**DATA**
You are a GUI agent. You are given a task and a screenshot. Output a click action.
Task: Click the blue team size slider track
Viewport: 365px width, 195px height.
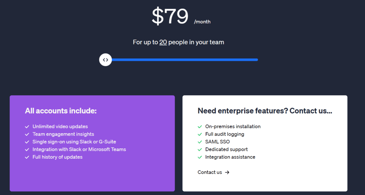point(185,60)
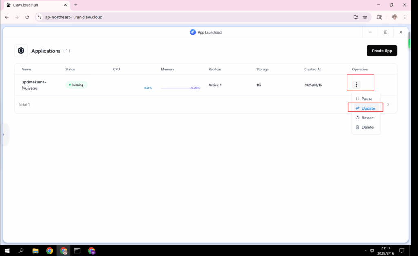Open the Chrome three-dot menu
Viewport: 418px width, 256px height.
[405, 17]
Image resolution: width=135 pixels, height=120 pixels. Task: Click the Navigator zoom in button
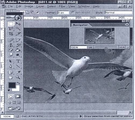[122, 47]
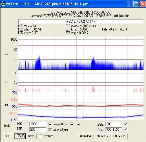The height and width of the screenshot is (142, 146).
Task: Uncheck the Jitter display checkbox
Action: coord(125,130)
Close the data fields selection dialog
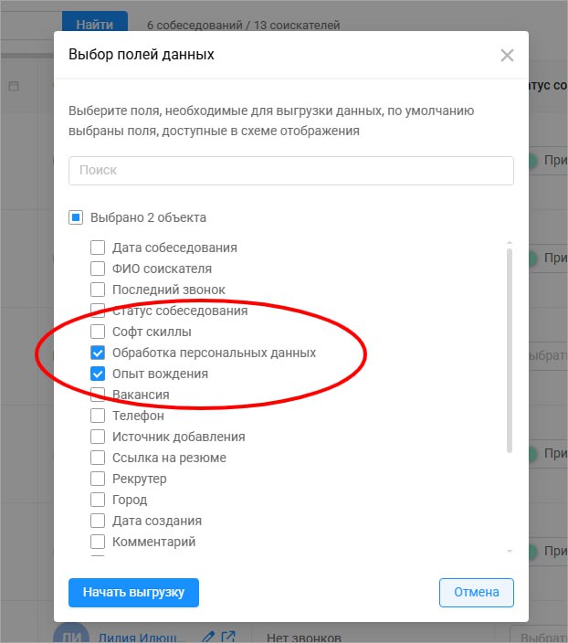The image size is (568, 643). tap(508, 56)
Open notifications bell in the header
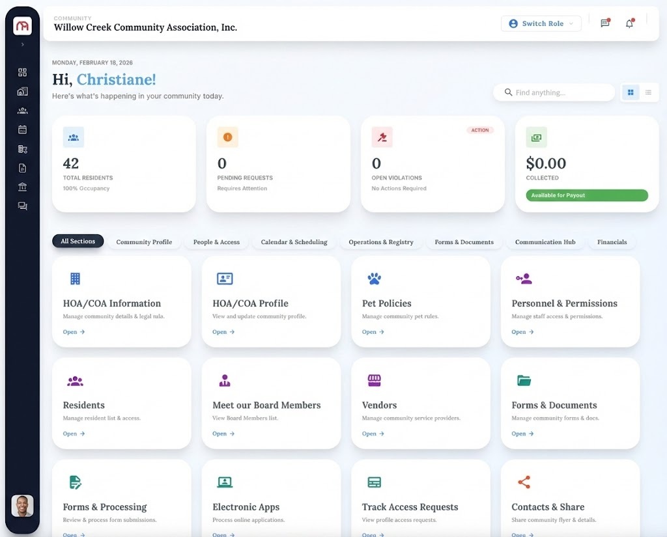The image size is (667, 537). 629,23
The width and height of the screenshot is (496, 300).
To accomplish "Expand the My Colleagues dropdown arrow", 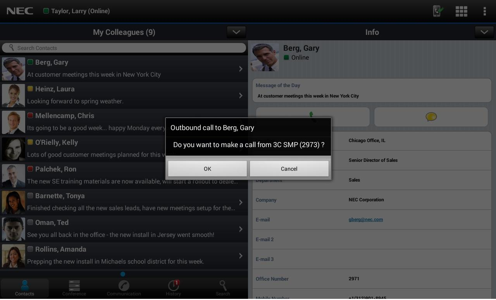I will [x=236, y=32].
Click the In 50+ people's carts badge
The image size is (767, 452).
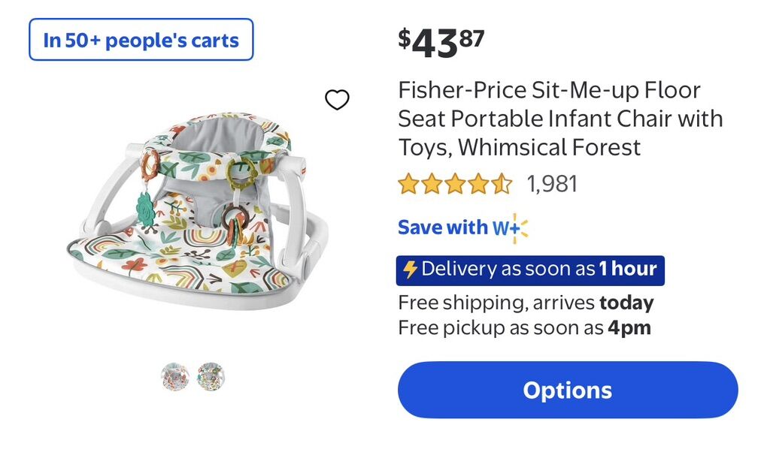[x=141, y=40]
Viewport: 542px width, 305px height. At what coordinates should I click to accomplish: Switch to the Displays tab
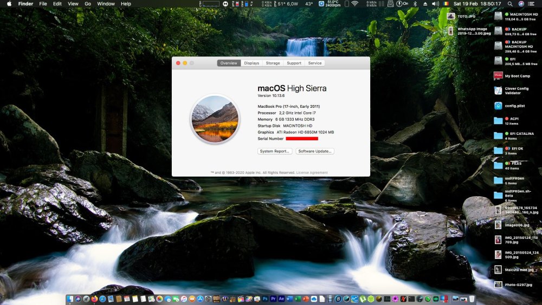click(x=251, y=63)
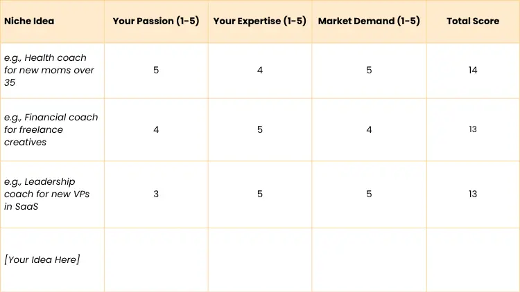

**ASSIGNMENT**
In the listing above, the required lines run from the line with "Task: Click the blue team size slider track" through the line with "The width and". Output exactly those lines, omitting pictures.

**RESPONSE**
Task: Click the blue team size slider track
Viewport: 365px width, 195px height.
point(185,60)
Open the Chrome three-dot menu
Viewport: 418px width, 256px height.
[405, 17]
Image resolution: width=135 pixels, height=120 pixels. Task: Click the Navigator zoom in button
[122, 47]
The height and width of the screenshot is (142, 146).
Task: Uncheck the Jitter display checkbox
Action: coord(125,130)
Close the data fields selection dialog
The image size is (568, 643). tap(508, 56)
Open notifications bell in the header
The image size is (667, 537). 629,23
The width and height of the screenshot is (496, 300).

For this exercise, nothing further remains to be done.